> [Information shown]

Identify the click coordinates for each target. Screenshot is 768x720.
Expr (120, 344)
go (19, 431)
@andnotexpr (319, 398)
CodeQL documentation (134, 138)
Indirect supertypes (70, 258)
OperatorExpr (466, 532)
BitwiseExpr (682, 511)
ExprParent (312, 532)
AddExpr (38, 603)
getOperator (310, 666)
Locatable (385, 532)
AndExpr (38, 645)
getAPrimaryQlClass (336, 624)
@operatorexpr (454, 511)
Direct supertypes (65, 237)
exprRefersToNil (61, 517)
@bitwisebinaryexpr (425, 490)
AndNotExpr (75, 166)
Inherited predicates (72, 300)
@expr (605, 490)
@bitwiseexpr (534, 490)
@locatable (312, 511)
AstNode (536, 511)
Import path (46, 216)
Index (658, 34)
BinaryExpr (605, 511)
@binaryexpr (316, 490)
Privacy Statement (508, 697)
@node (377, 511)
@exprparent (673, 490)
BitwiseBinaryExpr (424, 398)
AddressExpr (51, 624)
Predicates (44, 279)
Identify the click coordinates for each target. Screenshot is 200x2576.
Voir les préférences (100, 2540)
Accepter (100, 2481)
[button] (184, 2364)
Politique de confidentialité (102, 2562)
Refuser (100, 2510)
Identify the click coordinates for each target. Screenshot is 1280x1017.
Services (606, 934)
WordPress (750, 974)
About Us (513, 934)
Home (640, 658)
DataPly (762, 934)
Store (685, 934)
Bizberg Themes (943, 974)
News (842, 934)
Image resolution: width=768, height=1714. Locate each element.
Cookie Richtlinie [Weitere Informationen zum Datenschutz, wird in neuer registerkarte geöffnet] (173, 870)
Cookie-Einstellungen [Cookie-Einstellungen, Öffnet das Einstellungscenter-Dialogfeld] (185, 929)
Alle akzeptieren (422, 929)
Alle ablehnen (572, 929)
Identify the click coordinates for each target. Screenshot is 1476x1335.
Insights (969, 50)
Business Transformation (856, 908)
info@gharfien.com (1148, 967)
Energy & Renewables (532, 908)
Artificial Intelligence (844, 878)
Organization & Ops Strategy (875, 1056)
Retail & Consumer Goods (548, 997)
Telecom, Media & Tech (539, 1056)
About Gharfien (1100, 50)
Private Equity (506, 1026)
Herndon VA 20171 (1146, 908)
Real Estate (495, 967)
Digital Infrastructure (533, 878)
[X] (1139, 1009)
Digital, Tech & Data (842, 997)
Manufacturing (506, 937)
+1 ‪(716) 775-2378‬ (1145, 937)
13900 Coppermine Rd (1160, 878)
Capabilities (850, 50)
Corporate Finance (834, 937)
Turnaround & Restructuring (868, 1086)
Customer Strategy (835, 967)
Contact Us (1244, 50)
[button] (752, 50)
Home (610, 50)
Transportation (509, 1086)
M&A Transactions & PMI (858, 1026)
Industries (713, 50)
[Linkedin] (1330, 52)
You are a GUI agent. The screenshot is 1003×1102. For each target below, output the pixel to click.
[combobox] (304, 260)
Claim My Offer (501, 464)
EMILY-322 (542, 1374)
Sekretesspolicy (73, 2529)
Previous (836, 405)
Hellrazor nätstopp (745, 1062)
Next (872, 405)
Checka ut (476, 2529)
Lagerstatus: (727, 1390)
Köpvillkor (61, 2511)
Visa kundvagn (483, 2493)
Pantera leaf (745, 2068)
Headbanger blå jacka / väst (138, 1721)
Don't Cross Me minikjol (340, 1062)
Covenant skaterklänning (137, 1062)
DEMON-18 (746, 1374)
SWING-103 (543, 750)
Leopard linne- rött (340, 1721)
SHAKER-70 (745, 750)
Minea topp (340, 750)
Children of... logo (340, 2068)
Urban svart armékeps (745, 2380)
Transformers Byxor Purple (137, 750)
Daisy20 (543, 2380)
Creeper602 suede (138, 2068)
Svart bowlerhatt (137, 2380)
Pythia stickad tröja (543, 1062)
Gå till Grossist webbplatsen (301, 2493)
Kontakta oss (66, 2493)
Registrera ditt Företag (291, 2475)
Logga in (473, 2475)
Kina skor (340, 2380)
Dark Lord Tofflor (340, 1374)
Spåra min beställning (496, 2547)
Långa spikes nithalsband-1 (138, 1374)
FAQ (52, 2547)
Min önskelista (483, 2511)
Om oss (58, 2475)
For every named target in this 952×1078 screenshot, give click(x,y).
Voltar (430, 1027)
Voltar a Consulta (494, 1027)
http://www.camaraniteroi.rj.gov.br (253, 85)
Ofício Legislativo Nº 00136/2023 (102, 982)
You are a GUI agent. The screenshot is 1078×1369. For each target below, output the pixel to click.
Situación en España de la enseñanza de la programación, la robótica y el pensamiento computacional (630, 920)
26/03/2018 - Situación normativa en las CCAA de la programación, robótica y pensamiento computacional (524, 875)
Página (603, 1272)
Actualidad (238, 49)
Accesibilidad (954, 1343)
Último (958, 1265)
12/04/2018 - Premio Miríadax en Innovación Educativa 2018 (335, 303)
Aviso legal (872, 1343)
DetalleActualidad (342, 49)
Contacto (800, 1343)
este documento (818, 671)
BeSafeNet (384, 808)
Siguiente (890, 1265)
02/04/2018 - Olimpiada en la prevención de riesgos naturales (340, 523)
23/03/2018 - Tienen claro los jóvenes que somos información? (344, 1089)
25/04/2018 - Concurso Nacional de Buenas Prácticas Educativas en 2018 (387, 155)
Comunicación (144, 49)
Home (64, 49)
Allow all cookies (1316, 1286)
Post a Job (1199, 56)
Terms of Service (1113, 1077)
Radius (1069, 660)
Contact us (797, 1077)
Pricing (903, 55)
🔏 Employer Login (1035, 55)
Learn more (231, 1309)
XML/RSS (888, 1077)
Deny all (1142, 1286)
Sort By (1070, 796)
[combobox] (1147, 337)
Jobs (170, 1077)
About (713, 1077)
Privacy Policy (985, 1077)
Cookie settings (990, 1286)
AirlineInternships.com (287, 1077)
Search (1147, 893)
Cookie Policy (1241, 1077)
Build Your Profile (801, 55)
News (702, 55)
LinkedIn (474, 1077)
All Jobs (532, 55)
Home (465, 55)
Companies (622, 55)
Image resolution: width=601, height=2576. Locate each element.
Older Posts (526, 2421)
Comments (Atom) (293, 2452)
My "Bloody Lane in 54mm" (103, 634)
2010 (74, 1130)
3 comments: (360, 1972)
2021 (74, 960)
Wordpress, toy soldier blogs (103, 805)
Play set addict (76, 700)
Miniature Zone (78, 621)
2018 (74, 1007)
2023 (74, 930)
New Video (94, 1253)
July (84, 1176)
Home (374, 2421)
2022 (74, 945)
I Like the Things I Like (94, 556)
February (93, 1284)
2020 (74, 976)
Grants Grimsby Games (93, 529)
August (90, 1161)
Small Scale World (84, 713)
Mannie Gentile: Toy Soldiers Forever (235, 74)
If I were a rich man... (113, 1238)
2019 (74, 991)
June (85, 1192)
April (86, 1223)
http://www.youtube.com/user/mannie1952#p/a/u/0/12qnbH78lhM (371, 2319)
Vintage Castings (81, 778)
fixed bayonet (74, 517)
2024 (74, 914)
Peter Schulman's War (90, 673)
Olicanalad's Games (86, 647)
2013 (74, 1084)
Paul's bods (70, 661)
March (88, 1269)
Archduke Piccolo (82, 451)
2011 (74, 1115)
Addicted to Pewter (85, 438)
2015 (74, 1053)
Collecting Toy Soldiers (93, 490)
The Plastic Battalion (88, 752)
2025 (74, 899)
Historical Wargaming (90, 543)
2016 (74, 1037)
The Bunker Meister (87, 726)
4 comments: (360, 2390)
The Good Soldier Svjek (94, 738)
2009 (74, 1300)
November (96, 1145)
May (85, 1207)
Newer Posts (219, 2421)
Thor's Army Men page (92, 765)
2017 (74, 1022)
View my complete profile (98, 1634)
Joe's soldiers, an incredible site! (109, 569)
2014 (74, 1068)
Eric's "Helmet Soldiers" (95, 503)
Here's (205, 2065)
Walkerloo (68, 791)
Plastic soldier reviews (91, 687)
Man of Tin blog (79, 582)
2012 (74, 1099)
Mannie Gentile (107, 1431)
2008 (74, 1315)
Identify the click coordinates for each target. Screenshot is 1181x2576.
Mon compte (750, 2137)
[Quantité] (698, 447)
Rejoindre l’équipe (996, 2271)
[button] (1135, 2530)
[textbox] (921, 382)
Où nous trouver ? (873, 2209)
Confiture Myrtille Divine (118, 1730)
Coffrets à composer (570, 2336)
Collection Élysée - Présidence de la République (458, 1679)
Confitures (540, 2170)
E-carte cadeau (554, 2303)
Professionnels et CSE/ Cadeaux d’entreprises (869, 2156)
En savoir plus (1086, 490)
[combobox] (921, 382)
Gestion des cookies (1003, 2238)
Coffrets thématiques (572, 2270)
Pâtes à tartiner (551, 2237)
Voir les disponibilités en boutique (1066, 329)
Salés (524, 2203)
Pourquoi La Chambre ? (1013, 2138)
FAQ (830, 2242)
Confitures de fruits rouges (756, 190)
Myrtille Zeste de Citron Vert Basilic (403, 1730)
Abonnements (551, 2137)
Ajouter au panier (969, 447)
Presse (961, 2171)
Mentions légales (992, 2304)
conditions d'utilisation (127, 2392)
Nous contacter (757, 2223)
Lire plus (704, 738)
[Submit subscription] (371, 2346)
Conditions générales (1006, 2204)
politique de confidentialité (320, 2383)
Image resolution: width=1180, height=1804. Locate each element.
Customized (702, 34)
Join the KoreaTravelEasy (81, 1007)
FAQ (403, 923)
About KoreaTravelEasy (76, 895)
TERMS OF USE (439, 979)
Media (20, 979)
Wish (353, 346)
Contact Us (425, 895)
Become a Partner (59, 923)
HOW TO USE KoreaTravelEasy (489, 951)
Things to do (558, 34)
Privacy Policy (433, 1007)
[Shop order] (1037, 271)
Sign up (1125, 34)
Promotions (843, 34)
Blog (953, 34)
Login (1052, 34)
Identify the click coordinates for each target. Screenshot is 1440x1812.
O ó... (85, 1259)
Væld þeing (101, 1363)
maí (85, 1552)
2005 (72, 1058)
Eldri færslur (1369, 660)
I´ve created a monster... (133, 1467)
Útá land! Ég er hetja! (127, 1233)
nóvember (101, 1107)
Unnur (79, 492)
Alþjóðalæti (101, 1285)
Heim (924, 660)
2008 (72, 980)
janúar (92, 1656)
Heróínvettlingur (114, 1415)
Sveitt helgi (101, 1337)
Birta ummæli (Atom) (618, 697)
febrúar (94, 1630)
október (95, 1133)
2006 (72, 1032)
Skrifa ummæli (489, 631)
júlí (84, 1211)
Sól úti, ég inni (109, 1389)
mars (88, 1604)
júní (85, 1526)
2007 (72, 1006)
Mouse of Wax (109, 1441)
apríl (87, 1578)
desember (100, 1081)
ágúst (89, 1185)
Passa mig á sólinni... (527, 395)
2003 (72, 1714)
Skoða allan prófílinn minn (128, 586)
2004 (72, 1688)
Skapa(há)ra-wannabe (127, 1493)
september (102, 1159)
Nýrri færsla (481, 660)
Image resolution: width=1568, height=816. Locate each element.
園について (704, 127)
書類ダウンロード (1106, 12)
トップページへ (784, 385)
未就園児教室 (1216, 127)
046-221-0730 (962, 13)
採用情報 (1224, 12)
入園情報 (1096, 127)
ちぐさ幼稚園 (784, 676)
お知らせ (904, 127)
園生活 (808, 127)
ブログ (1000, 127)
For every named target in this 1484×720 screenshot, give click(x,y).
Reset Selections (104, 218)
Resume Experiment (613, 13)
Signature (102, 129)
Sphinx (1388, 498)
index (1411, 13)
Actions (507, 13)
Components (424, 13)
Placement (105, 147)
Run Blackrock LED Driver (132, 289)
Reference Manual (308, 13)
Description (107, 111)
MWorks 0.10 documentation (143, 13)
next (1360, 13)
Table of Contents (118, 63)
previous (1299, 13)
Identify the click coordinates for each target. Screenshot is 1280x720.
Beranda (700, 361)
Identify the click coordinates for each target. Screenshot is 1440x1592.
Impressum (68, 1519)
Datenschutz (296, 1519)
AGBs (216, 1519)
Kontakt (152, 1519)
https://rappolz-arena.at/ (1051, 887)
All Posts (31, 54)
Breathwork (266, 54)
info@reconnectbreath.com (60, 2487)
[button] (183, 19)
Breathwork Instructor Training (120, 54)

> [Requirements] Which rows above contain the word "pixel"? Pick out each of them.

> [Result below]
You are a GUI agent. The screenshot is 1003×1102. For each target below, output the pixel to click.
You are a GUI agent. The screenshot is 1078×1369. For each target below, output the pixel to click.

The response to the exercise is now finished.